## Task goal
Your task is to retype the listing word for word.

## Data extract

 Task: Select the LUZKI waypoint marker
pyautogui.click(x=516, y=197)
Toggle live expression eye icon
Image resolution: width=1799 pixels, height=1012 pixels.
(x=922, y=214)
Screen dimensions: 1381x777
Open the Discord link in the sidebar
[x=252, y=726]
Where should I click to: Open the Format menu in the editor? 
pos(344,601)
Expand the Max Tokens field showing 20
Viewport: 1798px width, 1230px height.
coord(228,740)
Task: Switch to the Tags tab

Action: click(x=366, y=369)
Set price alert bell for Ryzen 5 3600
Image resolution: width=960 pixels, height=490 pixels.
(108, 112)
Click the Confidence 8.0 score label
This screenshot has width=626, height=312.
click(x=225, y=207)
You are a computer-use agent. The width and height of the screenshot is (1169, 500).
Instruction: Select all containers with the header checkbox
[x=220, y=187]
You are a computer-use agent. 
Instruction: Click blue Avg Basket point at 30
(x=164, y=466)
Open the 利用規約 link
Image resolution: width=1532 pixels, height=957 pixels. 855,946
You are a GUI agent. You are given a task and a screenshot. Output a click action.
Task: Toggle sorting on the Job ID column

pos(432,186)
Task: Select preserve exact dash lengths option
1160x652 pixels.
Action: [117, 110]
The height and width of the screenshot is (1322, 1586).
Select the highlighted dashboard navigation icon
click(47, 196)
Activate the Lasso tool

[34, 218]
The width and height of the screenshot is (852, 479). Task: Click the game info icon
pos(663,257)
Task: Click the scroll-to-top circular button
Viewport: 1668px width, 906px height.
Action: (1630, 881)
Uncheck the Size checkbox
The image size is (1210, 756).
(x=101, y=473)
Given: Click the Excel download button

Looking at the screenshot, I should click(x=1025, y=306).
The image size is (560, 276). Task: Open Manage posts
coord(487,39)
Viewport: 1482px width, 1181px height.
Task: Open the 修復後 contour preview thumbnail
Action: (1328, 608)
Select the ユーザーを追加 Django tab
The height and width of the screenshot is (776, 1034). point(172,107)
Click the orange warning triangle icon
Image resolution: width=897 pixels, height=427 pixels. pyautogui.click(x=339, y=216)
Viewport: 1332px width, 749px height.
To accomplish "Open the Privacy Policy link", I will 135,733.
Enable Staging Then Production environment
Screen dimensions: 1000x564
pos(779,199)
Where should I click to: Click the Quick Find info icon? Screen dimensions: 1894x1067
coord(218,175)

## Written solution
 Task: Select the LUZKI waypoint marker
pyautogui.click(x=516, y=197)
Toggle live expression eye icon
Image resolution: width=1799 pixels, height=1012 pixels.
(x=922, y=214)
Screen dimensions: 1381x777
Open the Discord link in the sidebar
[x=252, y=726]
Where should I click to: Open the Format menu in the editor? 
pos(344,601)
Expand the Max Tokens field showing 20
Viewport: 1798px width, 1230px height.
coord(228,740)
Task: Switch to the Tags tab

Action: click(x=366, y=369)
Set price alert bell for Ryzen 5 3600
Image resolution: width=960 pixels, height=490 pixels.
(108, 112)
Click the Confidence 8.0 score label
This screenshot has width=626, height=312.
click(x=225, y=207)
You are a computer-use agent. The width and height of the screenshot is (1169, 500).
Instruction: Select all containers with the header checkbox
[x=220, y=187]
You are a computer-use agent. 
Instruction: Click blue Avg Basket point at 30
(x=164, y=466)
Open the 利用規約 link
Image resolution: width=1532 pixels, height=957 pixels. 855,946
You are a GUI agent. You are given a task and a screenshot. Output a click action.
Task: Toggle sorting on the Job ID column

pos(432,186)
Task: Select preserve exact dash lengths option
1160x652 pixels.
Action: [117, 110]
The height and width of the screenshot is (1322, 1586).
Select the highlighted dashboard navigation icon
click(47, 196)
Activate the Lasso tool

[34, 218]
The width and height of the screenshot is (852, 479). Task: Click the game info icon
pos(663,257)
Task: Click the scroll-to-top circular button
Viewport: 1668px width, 906px height.
Action: (1630, 881)
Uncheck the Size checkbox
The image size is (1210, 756).
(x=101, y=473)
Given: Click the Excel download button

Looking at the screenshot, I should click(x=1025, y=306).
The image size is (560, 276). Task: Open Manage posts
coord(487,39)
Viewport: 1482px width, 1181px height.
Task: Open the 修復後 contour preview thumbnail
Action: (1328, 608)
Select the ユーザーを追加 Django tab
The height and width of the screenshot is (776, 1034). point(172,107)
Click the orange warning triangle icon
Image resolution: width=897 pixels, height=427 pixels. pyautogui.click(x=339, y=216)
Viewport: 1332px width, 749px height.
To accomplish "Open the Privacy Policy link", I will 135,733.
Enable Staging Then Production environment
Screen dimensions: 1000x564
pos(779,199)
Where should I click to: Click the Quick Find info icon? Screen dimensions: 1894x1067
coord(218,175)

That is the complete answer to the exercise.